▶ Required work: Copy every record exactly as it appears in the data below.

▶ Material for this task:
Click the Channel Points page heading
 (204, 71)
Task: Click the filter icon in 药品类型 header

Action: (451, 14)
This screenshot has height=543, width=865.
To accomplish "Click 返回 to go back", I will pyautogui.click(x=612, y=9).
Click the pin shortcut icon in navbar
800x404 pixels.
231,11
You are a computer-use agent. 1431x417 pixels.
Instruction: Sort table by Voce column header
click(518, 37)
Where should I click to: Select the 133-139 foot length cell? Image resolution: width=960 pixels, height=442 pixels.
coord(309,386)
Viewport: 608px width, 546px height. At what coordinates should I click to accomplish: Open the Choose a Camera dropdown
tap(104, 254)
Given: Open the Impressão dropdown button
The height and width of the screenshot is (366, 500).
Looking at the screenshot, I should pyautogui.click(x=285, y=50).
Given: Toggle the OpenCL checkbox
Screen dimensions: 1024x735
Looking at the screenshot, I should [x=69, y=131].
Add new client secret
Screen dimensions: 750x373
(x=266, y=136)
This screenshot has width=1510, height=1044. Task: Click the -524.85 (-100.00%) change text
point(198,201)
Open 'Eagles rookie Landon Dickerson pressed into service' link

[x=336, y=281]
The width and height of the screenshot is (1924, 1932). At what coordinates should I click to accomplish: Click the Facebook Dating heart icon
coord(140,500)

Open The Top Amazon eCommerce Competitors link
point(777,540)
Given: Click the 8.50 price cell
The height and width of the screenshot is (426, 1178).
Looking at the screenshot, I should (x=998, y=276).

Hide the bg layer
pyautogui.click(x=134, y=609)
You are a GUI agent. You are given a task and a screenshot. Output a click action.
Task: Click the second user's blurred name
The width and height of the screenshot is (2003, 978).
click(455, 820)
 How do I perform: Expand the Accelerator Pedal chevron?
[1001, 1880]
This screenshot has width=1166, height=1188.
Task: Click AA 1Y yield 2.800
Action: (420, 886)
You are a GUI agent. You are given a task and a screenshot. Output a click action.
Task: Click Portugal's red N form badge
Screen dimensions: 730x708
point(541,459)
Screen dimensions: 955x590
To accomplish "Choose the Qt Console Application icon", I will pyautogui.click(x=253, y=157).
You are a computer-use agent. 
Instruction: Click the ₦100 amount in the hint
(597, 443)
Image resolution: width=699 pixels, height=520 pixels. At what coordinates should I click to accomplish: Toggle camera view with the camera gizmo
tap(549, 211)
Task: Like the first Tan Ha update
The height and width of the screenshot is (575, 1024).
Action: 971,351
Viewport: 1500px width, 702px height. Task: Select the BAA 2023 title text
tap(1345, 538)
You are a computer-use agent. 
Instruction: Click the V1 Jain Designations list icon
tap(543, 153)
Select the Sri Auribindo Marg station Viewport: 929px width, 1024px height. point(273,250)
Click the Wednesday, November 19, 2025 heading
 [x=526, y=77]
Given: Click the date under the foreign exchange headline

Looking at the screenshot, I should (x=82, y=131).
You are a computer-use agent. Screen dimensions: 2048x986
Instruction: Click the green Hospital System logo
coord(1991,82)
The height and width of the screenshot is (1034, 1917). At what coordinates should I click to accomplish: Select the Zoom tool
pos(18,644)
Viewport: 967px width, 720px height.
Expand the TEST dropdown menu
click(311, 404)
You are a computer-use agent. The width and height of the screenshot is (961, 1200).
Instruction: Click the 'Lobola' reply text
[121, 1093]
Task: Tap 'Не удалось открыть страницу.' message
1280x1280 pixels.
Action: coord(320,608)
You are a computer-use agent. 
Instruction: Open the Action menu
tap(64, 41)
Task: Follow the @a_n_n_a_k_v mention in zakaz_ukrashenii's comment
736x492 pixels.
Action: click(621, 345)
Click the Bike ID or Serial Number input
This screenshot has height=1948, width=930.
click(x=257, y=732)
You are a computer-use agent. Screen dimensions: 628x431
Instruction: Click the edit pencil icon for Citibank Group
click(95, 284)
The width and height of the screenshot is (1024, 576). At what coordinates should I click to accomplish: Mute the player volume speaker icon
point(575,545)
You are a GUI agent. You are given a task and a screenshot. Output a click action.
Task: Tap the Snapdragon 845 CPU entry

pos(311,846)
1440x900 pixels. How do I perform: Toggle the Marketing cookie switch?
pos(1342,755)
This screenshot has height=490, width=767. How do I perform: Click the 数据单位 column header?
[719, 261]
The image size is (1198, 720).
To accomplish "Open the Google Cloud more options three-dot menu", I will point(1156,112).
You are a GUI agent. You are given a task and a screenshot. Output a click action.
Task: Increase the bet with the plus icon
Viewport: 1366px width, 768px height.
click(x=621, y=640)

▶ Your solution:
Click the Channel Points page heading
 (204, 71)
Task: Click the filter icon in 药品类型 header

Action: (451, 14)
This screenshot has height=543, width=865.
To accomplish "Click 返回 to go back", I will pyautogui.click(x=612, y=9).
Click the pin shortcut icon in navbar
800x404 pixels.
231,11
You are a computer-use agent. 1431x417 pixels.
Instruction: Sort table by Voce column header
click(518, 37)
Where should I click to: Select the 133-139 foot length cell? Image resolution: width=960 pixels, height=442 pixels.
coord(309,386)
Viewport: 608px width, 546px height. At what coordinates should I click to accomplish: Open the Choose a Camera dropdown
tap(104, 254)
Given: Open the Impressão dropdown button
The height and width of the screenshot is (366, 500).
Looking at the screenshot, I should pyautogui.click(x=285, y=50).
Given: Toggle the OpenCL checkbox
Screen dimensions: 1024x735
Looking at the screenshot, I should [x=69, y=131].
Add new client secret
Screen dimensions: 750x373
(x=266, y=136)
This screenshot has width=1510, height=1044. Task: Click the -524.85 (-100.00%) change text
point(198,201)
Open 'Eagles rookie Landon Dickerson pressed into service' link

[x=336, y=281]
The width and height of the screenshot is (1924, 1932). At what coordinates should I click to accomplish: Click the Facebook Dating heart icon
coord(140,500)

Open The Top Amazon eCommerce Competitors link
point(777,540)
Given: Click the 8.50 price cell
The height and width of the screenshot is (426, 1178).
Looking at the screenshot, I should (x=998, y=276).

Hide the bg layer
pyautogui.click(x=134, y=609)
You are a GUI agent. You are given a task and a screenshot. Output a click action.
Task: Click the second user's blurred name
The width and height of the screenshot is (2003, 978).
click(455, 820)
 How do I perform: Expand the Accelerator Pedal chevron?
[1001, 1880]
This screenshot has width=1166, height=1188.
Task: Click AA 1Y yield 2.800
Action: (420, 886)
You are a GUI agent. You are given a task and a screenshot. Output a click action.
Task: Click Portugal's red N form badge
Screen dimensions: 730x708
point(541,459)
Screen dimensions: 955x590
To accomplish "Choose the Qt Console Application icon", I will pyautogui.click(x=253, y=157).
You are a computer-use agent. 
Instruction: Click the ₦100 amount in the hint
(597, 443)
Image resolution: width=699 pixels, height=520 pixels. At what coordinates should I click to accomplish: Toggle camera view with the camera gizmo
tap(549, 211)
Task: Like the first Tan Ha update
The height and width of the screenshot is (575, 1024).
Action: 971,351
Viewport: 1500px width, 702px height. Task: Select the BAA 2023 title text
tap(1345, 538)
You are a computer-use agent. 
Instruction: Click the V1 Jain Designations list icon
tap(543, 153)
Select the Sri Auribindo Marg station Viewport: 929px width, 1024px height. point(273,250)
Click the Wednesday, November 19, 2025 heading
 [x=526, y=77]
Given: Click the date under the foreign exchange headline

Looking at the screenshot, I should (x=82, y=131).
You are a computer-use agent. Screen dimensions: 2048x986
Instruction: Click the green Hospital System logo
coord(1991,82)
The height and width of the screenshot is (1034, 1917). At what coordinates should I click to accomplish: Select the Zoom tool
pos(18,644)
Viewport: 967px width, 720px height.
Expand the TEST dropdown menu
click(311, 404)
You are a computer-use agent. The width and height of the screenshot is (961, 1200).
Instruction: Click the 'Lobola' reply text
[121, 1093]
Task: Tap 'Не удалось открыть страницу.' message
1280x1280 pixels.
Action: coord(320,608)
You are a computer-use agent. 
Instruction: Open the Action menu
tap(64, 41)
Task: Follow the @a_n_n_a_k_v mention in zakaz_ukrashenii's comment
736x492 pixels.
Action: click(621, 345)
Click the Bike ID or Serial Number input
This screenshot has height=1948, width=930.
click(x=257, y=732)
You are a computer-use agent. Screen dimensions: 628x431
Instruction: Click the edit pencil icon for Citibank Group
click(95, 284)
The width and height of the screenshot is (1024, 576). At what coordinates should I click to accomplish: Mute the player volume speaker icon
point(575,545)
You are a GUI agent. You are given a task and a screenshot. Output a click action.
Task: Tap the Snapdragon 845 CPU entry

pos(311,846)
1440x900 pixels. How do I perform: Toggle the Marketing cookie switch?
pos(1342,755)
This screenshot has height=490, width=767. How do I perform: Click the 数据单位 column header?
[719, 261]
The image size is (1198, 720).
To accomplish "Open the Google Cloud more options three-dot menu", I will point(1156,112).
You are a GUI agent. You are given a task and a screenshot. Output a click action.
Task: Increase the bet with the plus icon
Viewport: 1366px width, 768px height.
click(x=621, y=640)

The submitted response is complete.